# Another small fond problem since new photoshop installation



## Tom75 (Jan 11, 2013)

Hi again,

since I have installed photoshop on my new imac I also noticed that there are obviously some fonts missing because I am getting a window when opening a specific document that some text layers contain fonts that are missing and that I need to replace the missing fonts before i can use them.
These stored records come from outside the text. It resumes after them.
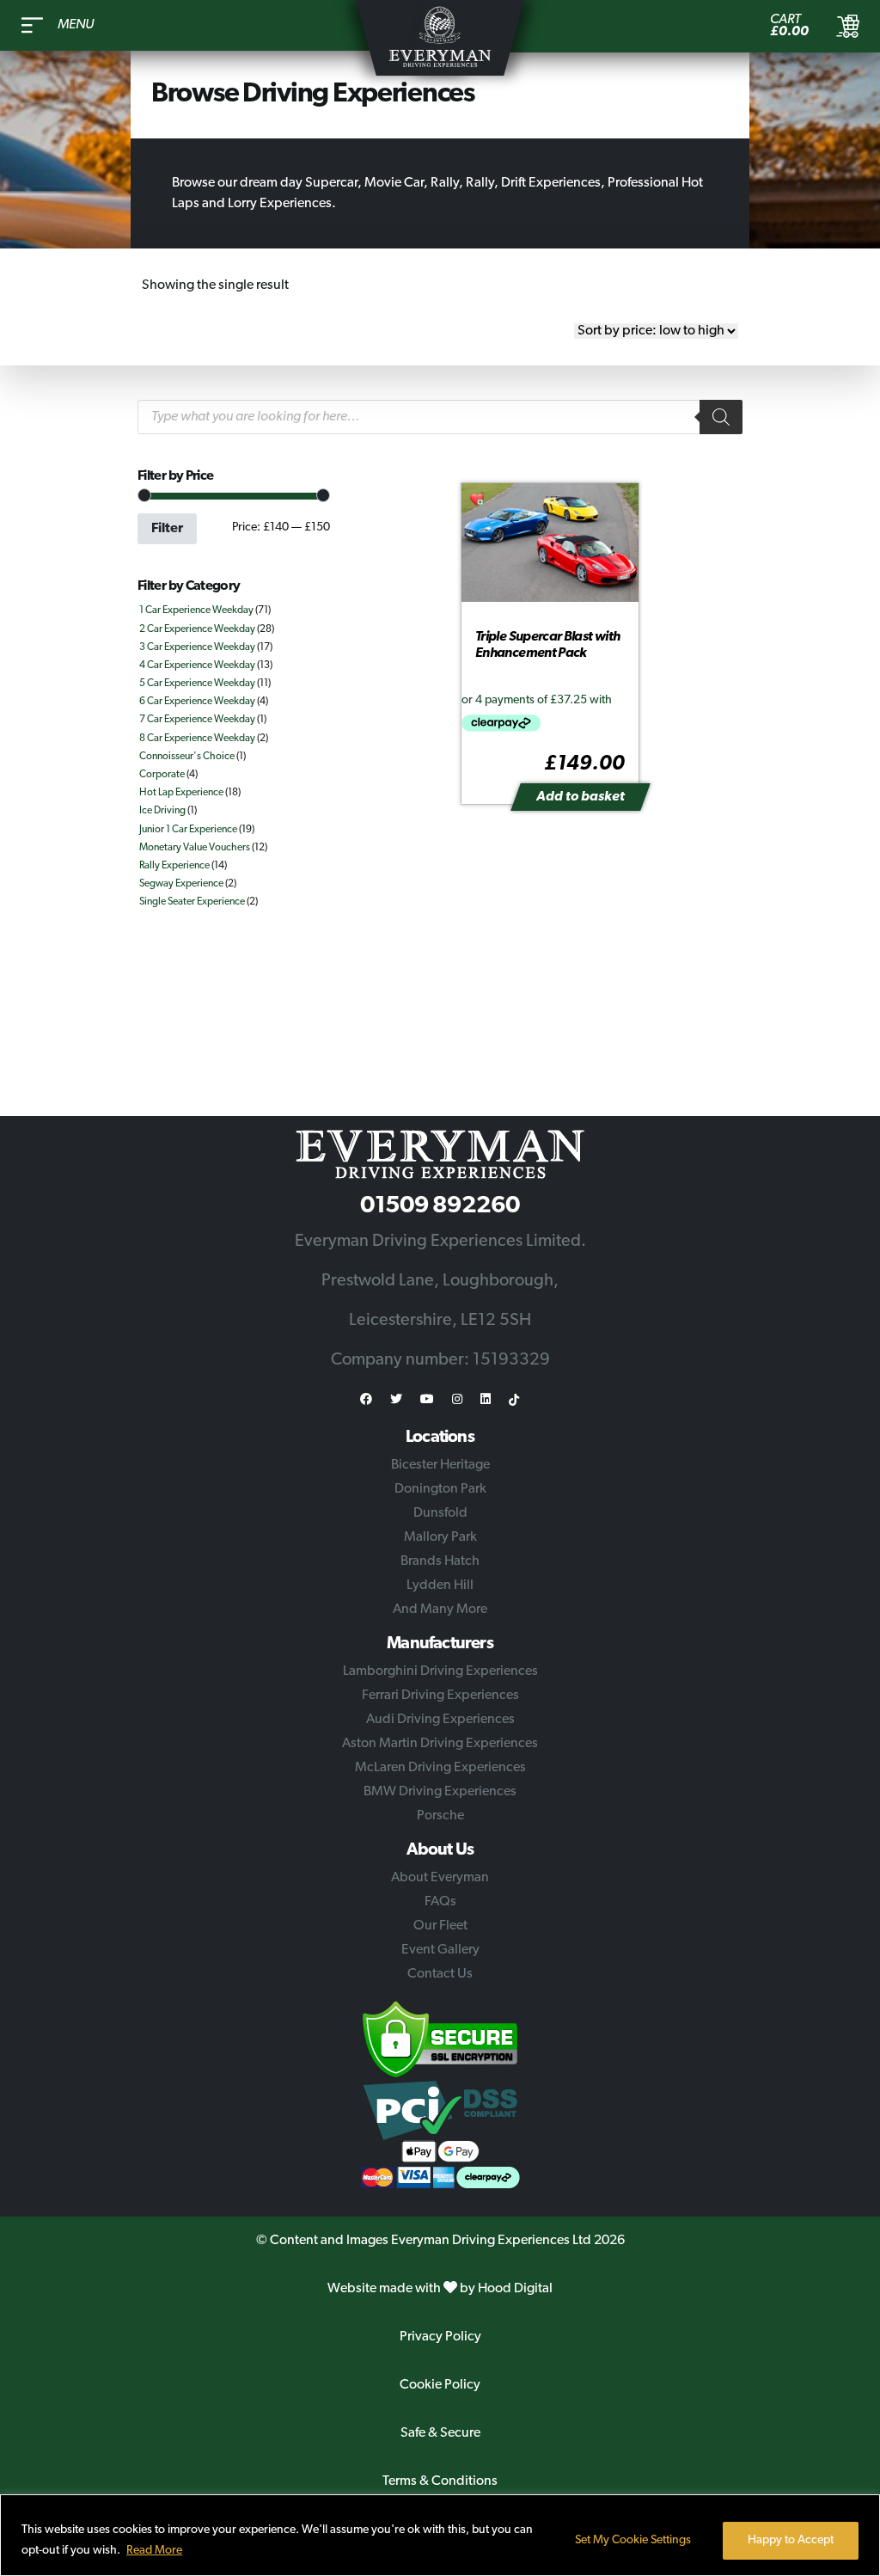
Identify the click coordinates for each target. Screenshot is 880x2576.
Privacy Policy (440, 2337)
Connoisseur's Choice (187, 756)
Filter (167, 529)
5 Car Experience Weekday (197, 683)
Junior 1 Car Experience (188, 830)
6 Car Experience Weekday (197, 701)
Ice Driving (162, 811)
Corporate (162, 775)
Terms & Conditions (440, 2481)
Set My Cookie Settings (633, 2540)
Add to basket (580, 797)
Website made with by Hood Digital (440, 2289)
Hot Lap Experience (181, 793)
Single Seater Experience (192, 902)
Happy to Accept (791, 2540)
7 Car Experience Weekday (197, 720)
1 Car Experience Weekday (196, 610)
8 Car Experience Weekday (197, 738)
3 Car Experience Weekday (197, 647)
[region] (440, 2535)
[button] (478, 501)
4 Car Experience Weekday (197, 665)
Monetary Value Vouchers (194, 848)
Now I don´t want to replace the fonts with something else because they dont fit. Is there any way to get missing fonts into photoshop or what can I do about this?

Regards,
Tom


----------



## Victoria Bampton (Jan 11, 2013)

Do you still have the old computer?  You'll just need to go find them in the Library/Fonts folders and copy them over to the new iMac.  They're probably in the Library/Fonts folder in your user account.


----------



## Tom75 (Jan 11, 2013)

thanks I will check that but does that work between windows 7 and mac?

regards,
tom


----------



## Victoria Bampton (Jan 11, 2013)

Probably - fonts are pretty standardised.  Which windows version were you on?  I'll try to track down a folder path for you.


----------



## Tom75 (Jan 11, 2013)

windows 7


----------



## Victoria Bampton (Jan 11, 2013)

Apparently they're stored in Windows/Fonts  - that was easier than expected!  LOL


----------



## Paul Treacher (Jan 11, 2013)




----------



## Tom75 (Jan 12, 2013)

Thanks a lot for the help everybody, it simply worked to copy the missing fonts over.

Regards,
tom


----------



## enigma (Jun 4, 2013)

Victoria Bampton said:


> Apparently they're stored in Windows/Fonts  - that was easier than expected!  LOL



Is that C://Windows/Fonts ??


__________
Free hosting


----------



## Hal P Anderson (Jun 4, 2013)

Of course. 

Hal

Welcome to the forum!


----------